Une surveillance régulière hebdomadaire avec motivation répétée à l’arrêt du tabac a ensuite été instaurée pendant 1 mois afin de dépister précocement d’éventuels signes cliniques de dysplasie (modification de texture, renforcement de l’aspect inhomogène de la muqueuse à cet endroit).
Le patient a finalement stoppé son addiction tabagique et, à la consultation de contrôle réalisée 1 mois après cet arrêt, la plaque blanche kératosique avait totalement disparu (fig. 5).
Une surveillance régulière trimestrielle a ensuite été poursuivie (sans récidive pour l’instant). Si l’arrêt du tabac se confirme, cette surveillance sera espacée après 1 an et deviendra semestrielle à vie.

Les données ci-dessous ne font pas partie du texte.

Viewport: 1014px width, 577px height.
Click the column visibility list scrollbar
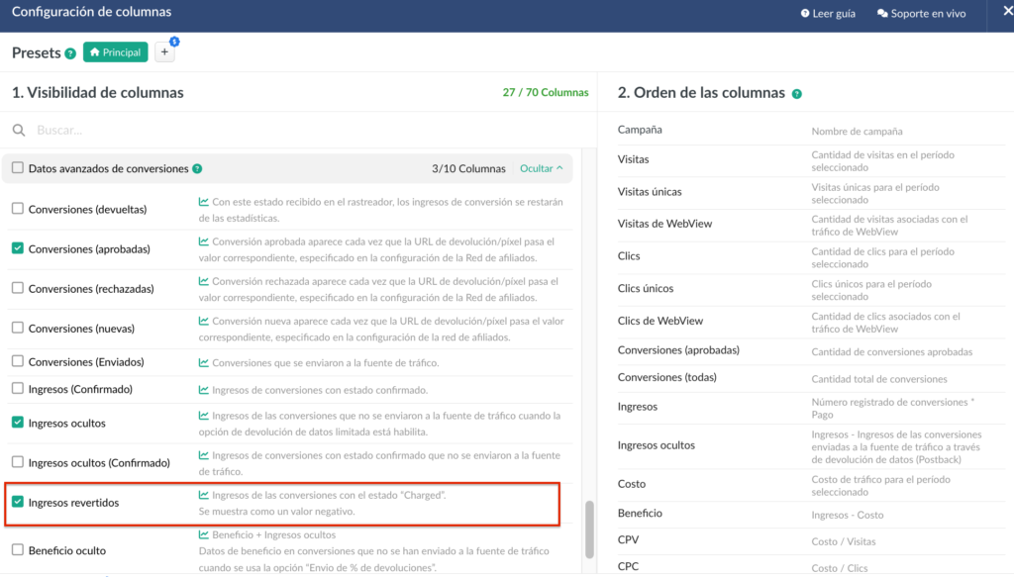click(x=590, y=529)
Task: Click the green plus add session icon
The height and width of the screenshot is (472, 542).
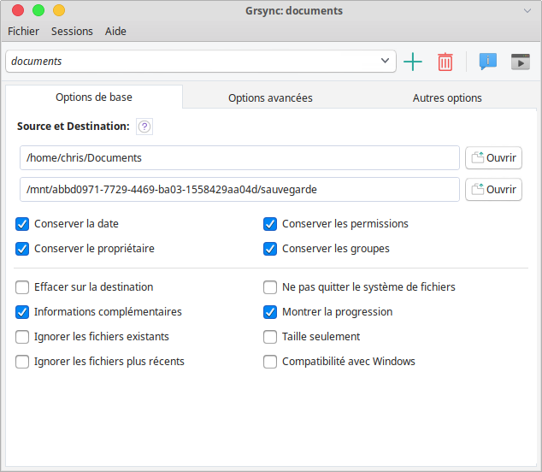Action: point(413,62)
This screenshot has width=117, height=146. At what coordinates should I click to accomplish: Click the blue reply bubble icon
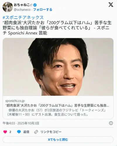pos(19,132)
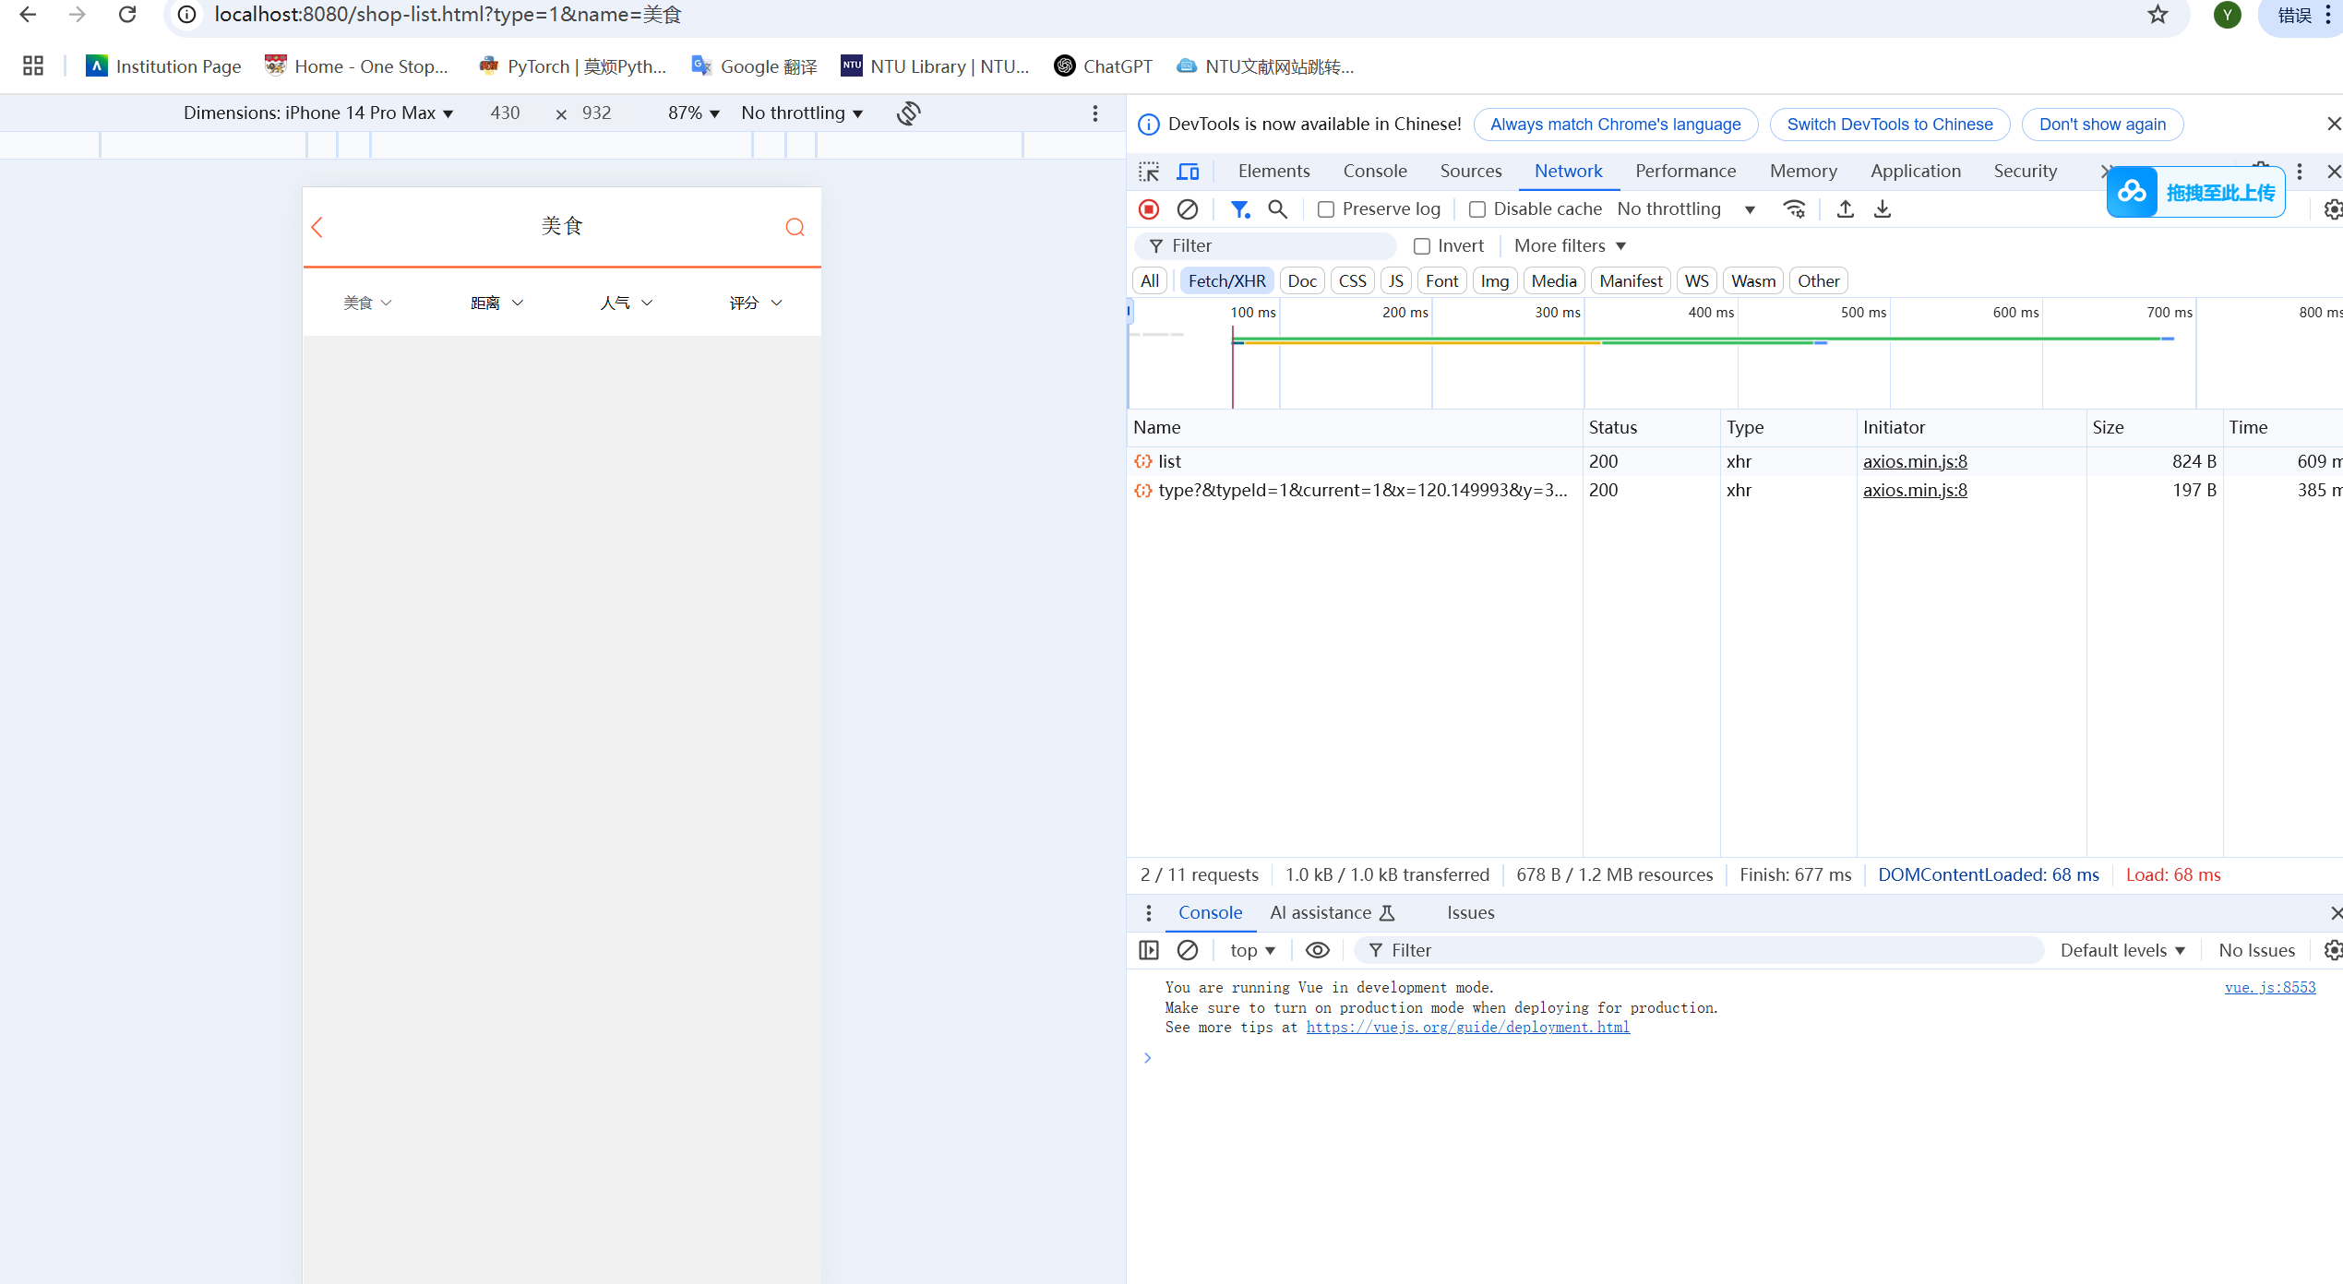The width and height of the screenshot is (2343, 1284).
Task: Enable the Preserve log checkbox
Action: (x=1326, y=209)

La leucokératose tabagique est une pathologie fréquente qu’il convient de détecter lors de tout examen endobuccal de routine et de surveiller régulièrement cliniquement (avec réalisation de photographies si possible) compte tenu de son potentiel dégénératif.
La kératose de la chique du tabac, si elle évolue vers la malignité, tend à dégénérer en carcinome verruqueux contrairement aux leucokératoses tabagiques des fumeurs de pipe ou de cigarettes qui évoluent plus volontiers vers un carcinome épidermoïde.
La prise en charge de la leucokératose tabagique sans signe de dysplasie consiste essentiellement en l’arrêt du tabac. Il convient d’informer le patient du risque de transformation maligne de ces lésions. L’arrêt du tabac, s’il ne supprime pas totalement ce risque, le réduit fortement.
La surveillance s’effectue ensuite tous les 6 mois et à vie, même chez un tabagique sevré. En effet, des lésions précancéreuses peuvent survenir plusieurs années après l’arrêt du tabac.
La suspicion d’une étiologie tabagique face à une kératose de la muqueuse buccale est très fréquente. Le lien de causalité ne peut être affirmé qu’en cas d’évolution positive après sevrage tabagique.
Kuffer R, Lombardi T, Husson-Bui C, Courrier B, Samson J. La muqueuse buccale, de la clinique au traitement. Éditions Med’Com, 2009.
Dridi SM, Ejeil AL, Gaultier F, Meyer J. La gencive pathologique de l’enfant à l’adulte : diagnostics et thérapeutiques. Espace ID Éditions, 2013.